TORONTO/SEOUL (Reuters) - South Korea-based LG Electronics Inc and automotive supplier Magna International Inc are launching a joint venture that will make key components for electric cars, the companies announced on Wednesday.
The joint venture, tentatively called LG Magna e-Powertrain and valued at $1 billion, will manufacture e-motors, inverters and onboard chargers, according to LG Electronics.
The deal expands a wave of consolidation among suppliers aiming to capture a growing market for electric vehicle, e-axle systems, which combine electric motors, power controls and driving gears in one unit. Earlier this year, gear maker BorgWarner Inc acquired rival Delphi, and Japanese manufacturers Aisin Seiki Corp, Denso Corp and Toyota Motor Corp have created a new e-axle venture called BluE Nexus.
Shares of LG Electronics jumped as much as 24.7% as of 0358 GMT to their highest since 2011, compared to the broader market KOSPI’s 1% rise.
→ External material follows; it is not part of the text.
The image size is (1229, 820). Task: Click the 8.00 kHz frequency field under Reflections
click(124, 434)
LG Electronics is an affiliate of South Korea’s fourth-largest conglomerate, with interests ranging from electronics, including smartphones, to home appliances. LG Group’s major affiliates include LG Display Co Ltd, which counts Apple Inc as its customer, as well as LG Chem Ltd, whose wholly owned LG Energy Solution subsidiary provides EV batteries to Tesla Inc.
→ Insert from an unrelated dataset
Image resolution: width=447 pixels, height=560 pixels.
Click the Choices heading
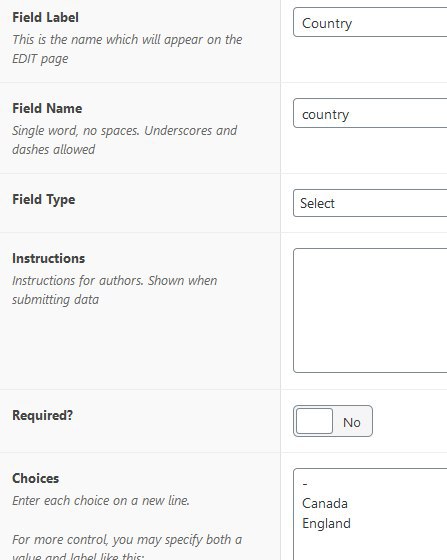coord(35,478)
LG will own 51% of the new company and Magna will own 49%, LG said.
The transaction is expected to close in July 2021 pending LG shareholder approval, among other conditions, and will employ 1,000 people at LG locations in the United States, Seoul and China, according to a press release.
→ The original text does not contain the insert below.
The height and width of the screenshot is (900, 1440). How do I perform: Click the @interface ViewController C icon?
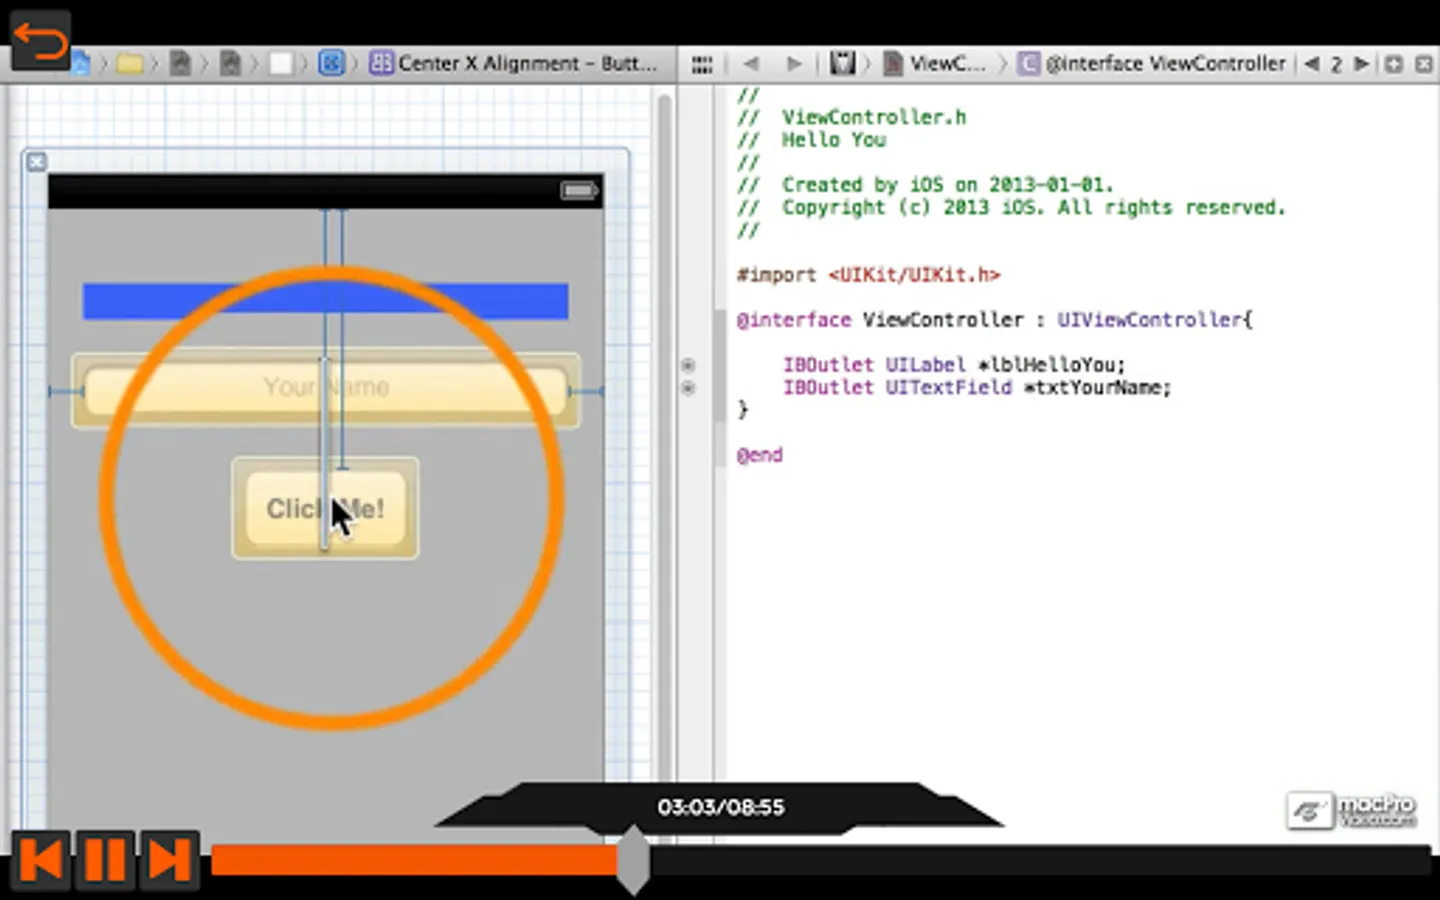tap(1029, 63)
LG has previously supplied motors, battery packs and other components to GM’S Bolt EV.
Magna already makes electronic vehicle gear for companies including Volkswagen. But gaining more control over production of the high-value parts of an electric car “has always been part of the strategy as we move forward,” Magna’s incoming CEO, Swamy Kotagiri said in an interview with Reuters on Tuesday ahead of the announcement.
“With combined synergies of both companies together I think we’ll be able to address not only our existing customers, but all the major audiences and preferably the new entrances looking for electric platforms,” he said.
LG Electronics’ vehicle component solutions business has reported 19 quarters of consecutive losses.
When asked about the timeline of its Vehicle Component Solutions business’ turnaround during an earnings call in October, the company said LG Electronics expects to swing to profit in the third quarter of next year.
Sales from this business were $150 million in 2019, but Kotagiri said he expects a compound annual growth rate of around 50% by 2025.